Cannes Lions 2017: Is your agency open to recruiting a slum dweller?
It's an initiative in Stockholm. 300 youngsters from the marginalised sections of society who live in poor, and probably violent neighbourhoods, got recruited for a summer internship by agencies as a part of an experiment.
 
When diversity and inclusivity are hot topics, some ad agencies are pushing the boundaries and are looking beyond the rich and influential in the cities to work in the creative business.
 
Last year 50 agencies from Stockholm took part in this experiment. It included the likes of Forsman & Bodenfors, the Swedish agency that's been making waves across the world for its work on clients like Volvo.
 
And if you are concerned if getting people from the marginalised sections into the snooty environs of an advertising office was a wise decision, you could have a word with David Orlic, deputy CEO and head of innovation at Prime, chairman at KOMM and co-founder of #SthlmOp. He will assure you that there has been an overwhelming response of positivity around the project. "No agency lost a computer," he reassured the audience at the Cannes Lions festival.
 
Last year, the initiative, #SthlmOp (short for Stockholm Open) got young talent and top agencies together to create social impact. This year it's quickly spreading to other cities in around the world. 
#SthlmOp offers young adults from marginalised suburbs summer jobs at creative agencies, with three weeks to solve a brief that addresses a social issue.

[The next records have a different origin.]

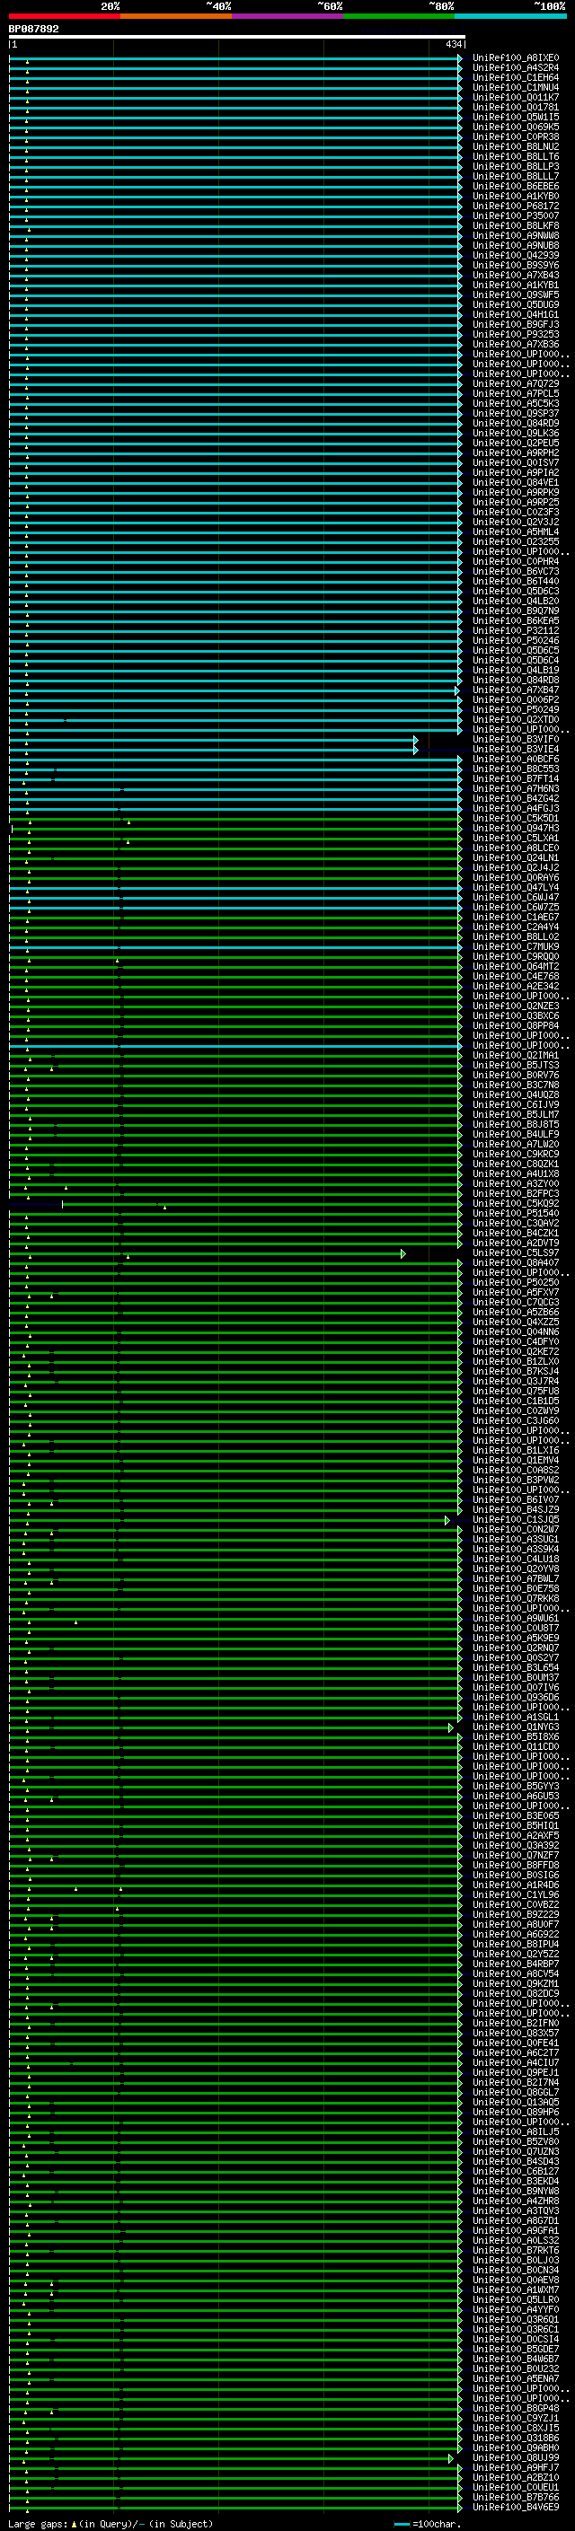575x2531 pixels.
Task: Click the 434 end position label
Action: coord(453,44)

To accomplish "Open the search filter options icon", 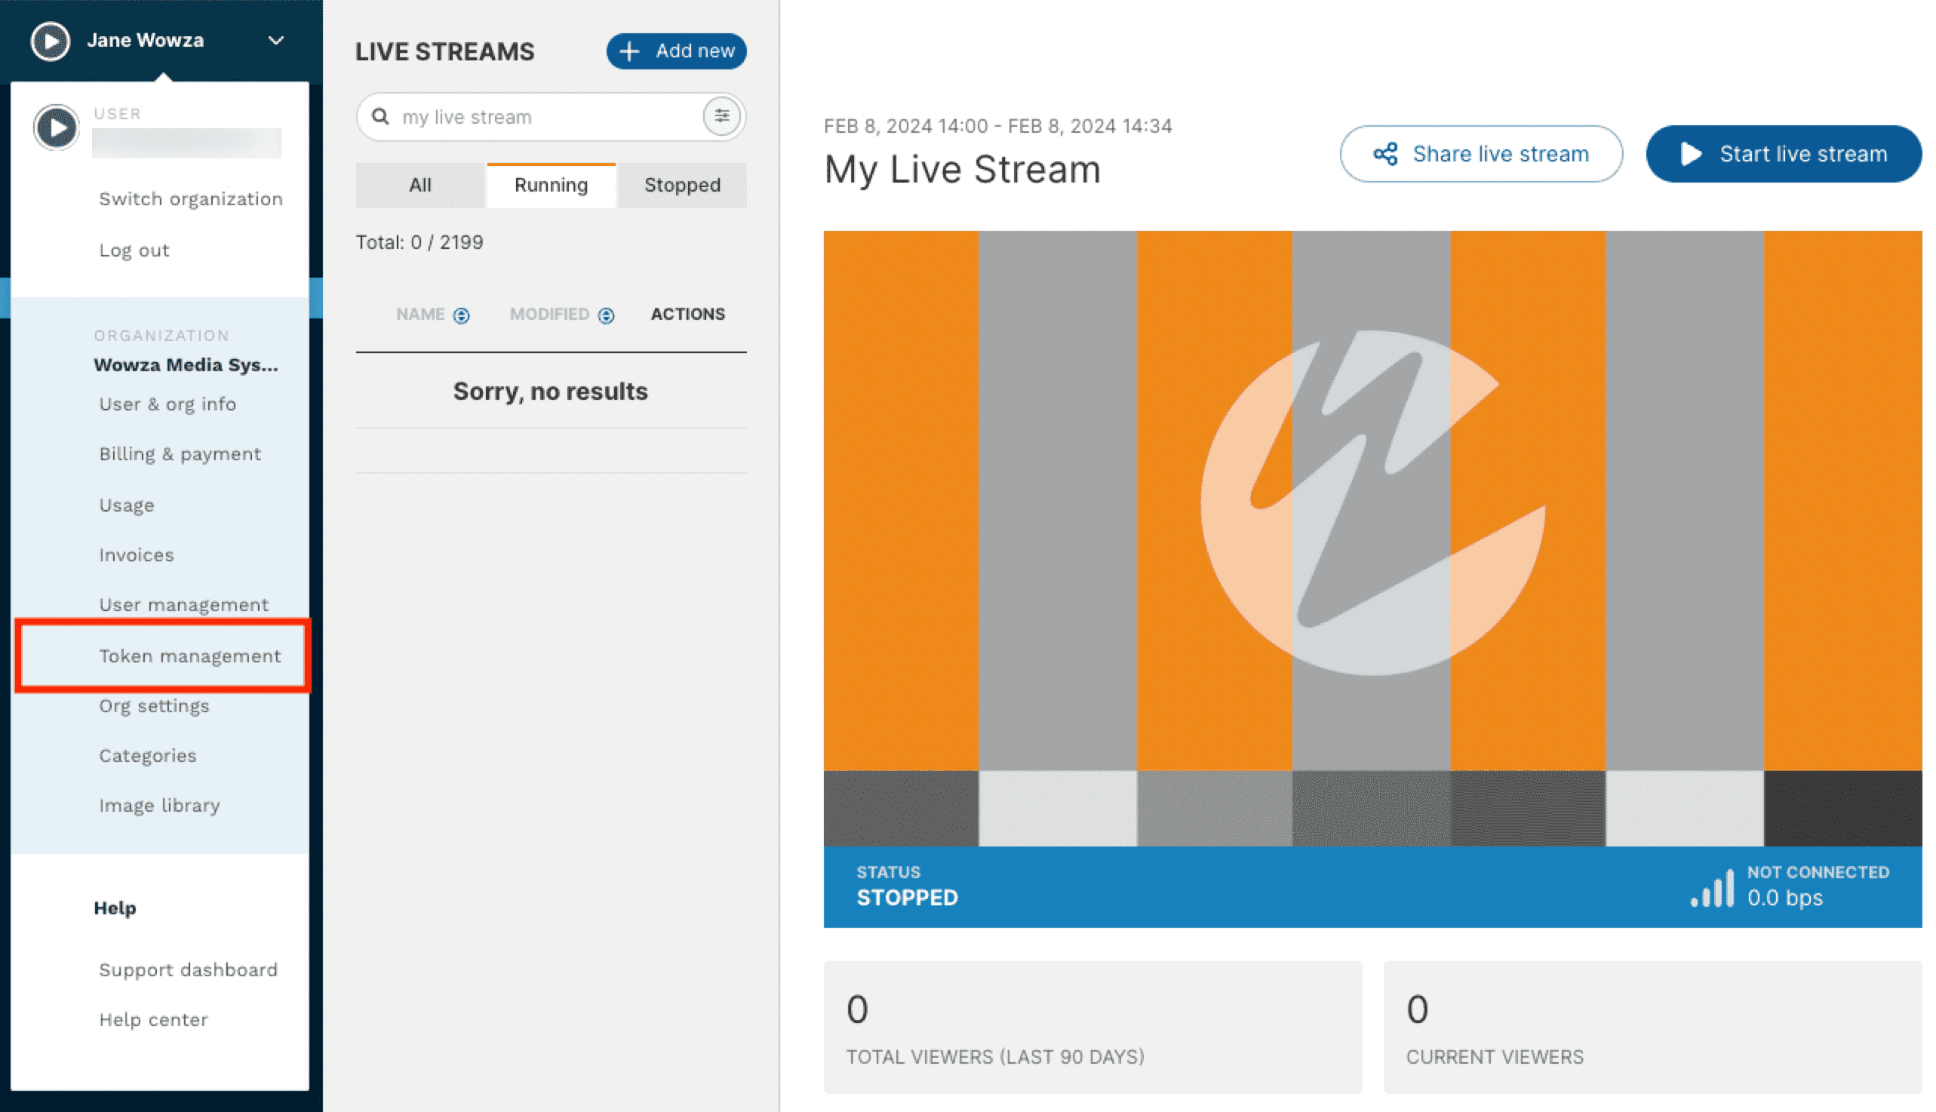I will point(722,116).
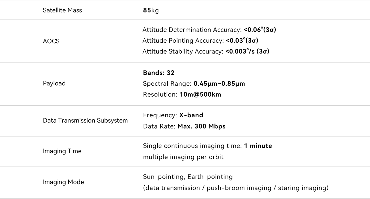The image size is (370, 199).
Task: Click the Payload row label
Action: pos(54,83)
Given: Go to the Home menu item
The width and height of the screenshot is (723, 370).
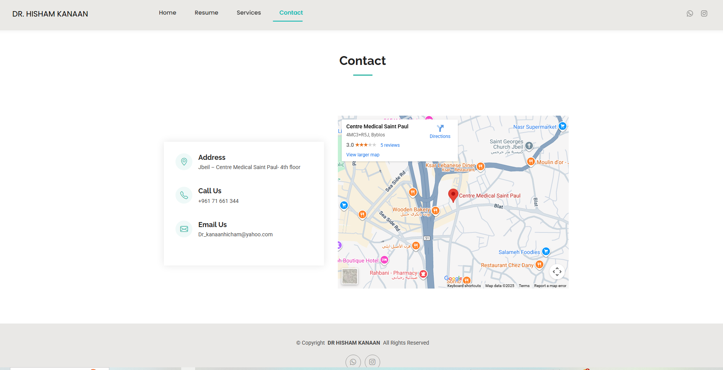Looking at the screenshot, I should click(167, 13).
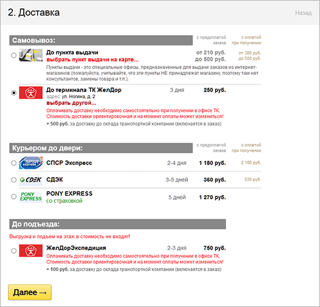320x307 pixels.
Task: Click the "Курьером до двери" section header
Action: (x=101, y=148)
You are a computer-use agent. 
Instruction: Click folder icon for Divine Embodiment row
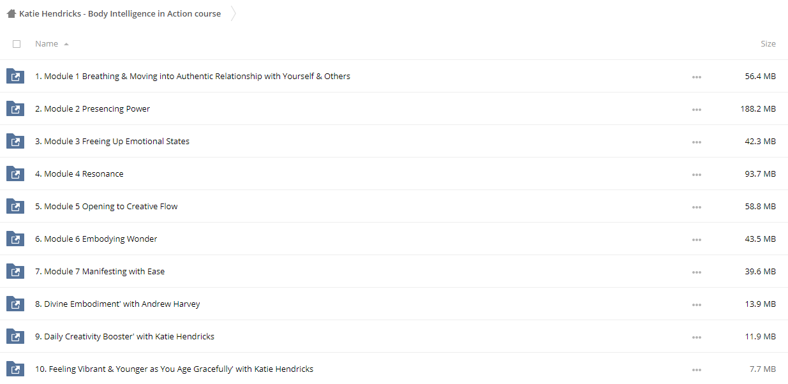tap(15, 304)
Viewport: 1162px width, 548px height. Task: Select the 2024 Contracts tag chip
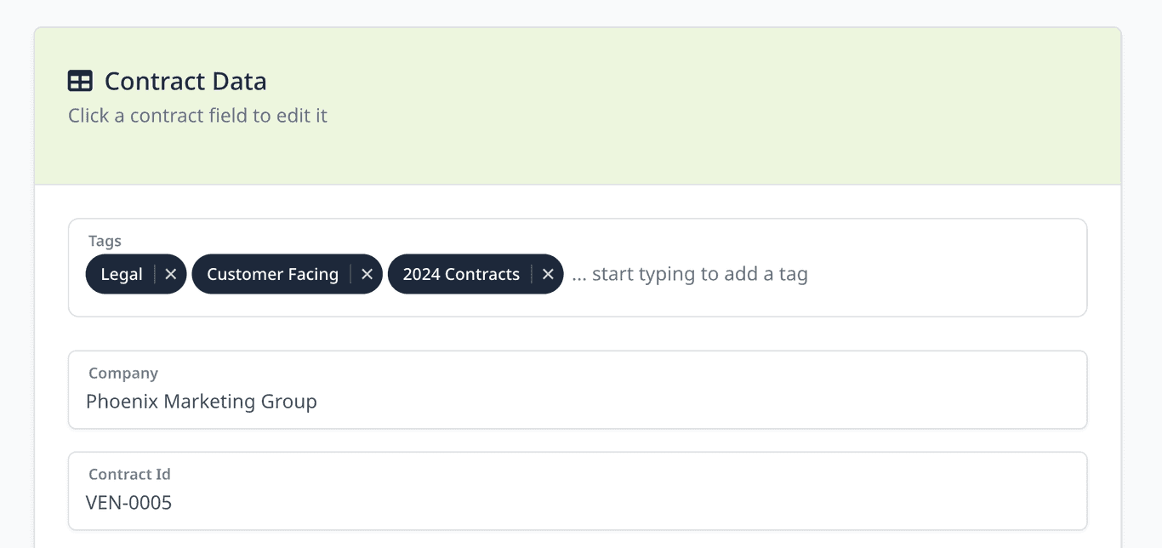[x=462, y=274]
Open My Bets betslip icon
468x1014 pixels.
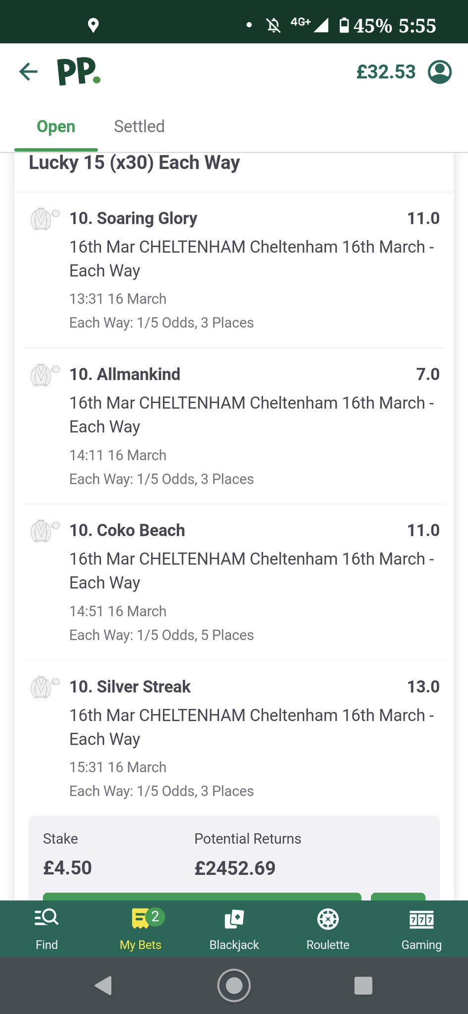pyautogui.click(x=141, y=919)
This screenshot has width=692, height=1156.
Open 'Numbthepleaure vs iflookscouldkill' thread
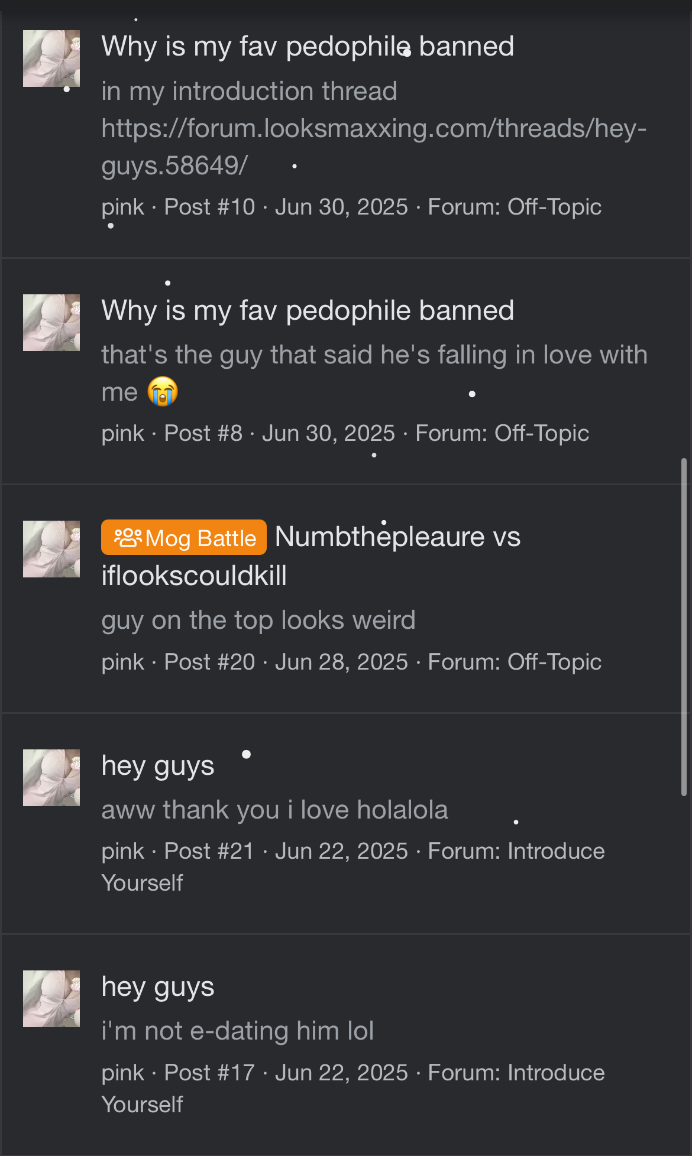(397, 537)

The best ideas are realised by the city and the best youths get scholarships to top communication schools, securing a future inflow of new talent in the creative sector. 
 
In this session at Cannes Lions, Orlic and his team Lamin Sonko and Halsam Mohammed shared their key learnings, showcased the ideas from the project. One such idea was in a suburb called Vallingby, which was predominantly in the news for crime. From the youth recruited into agencies from that area came an idea to rebrand the suburb as less menacing. The outcome was Vlby, a new way of looking at the place and there was a range of merchandise that's now on sale. 
Teens like Halsam actually got into prestigious institutions like the Berghs School of Communication post their summer stint. Now he thinks he's much more confident to survive in the big bad world of advertising.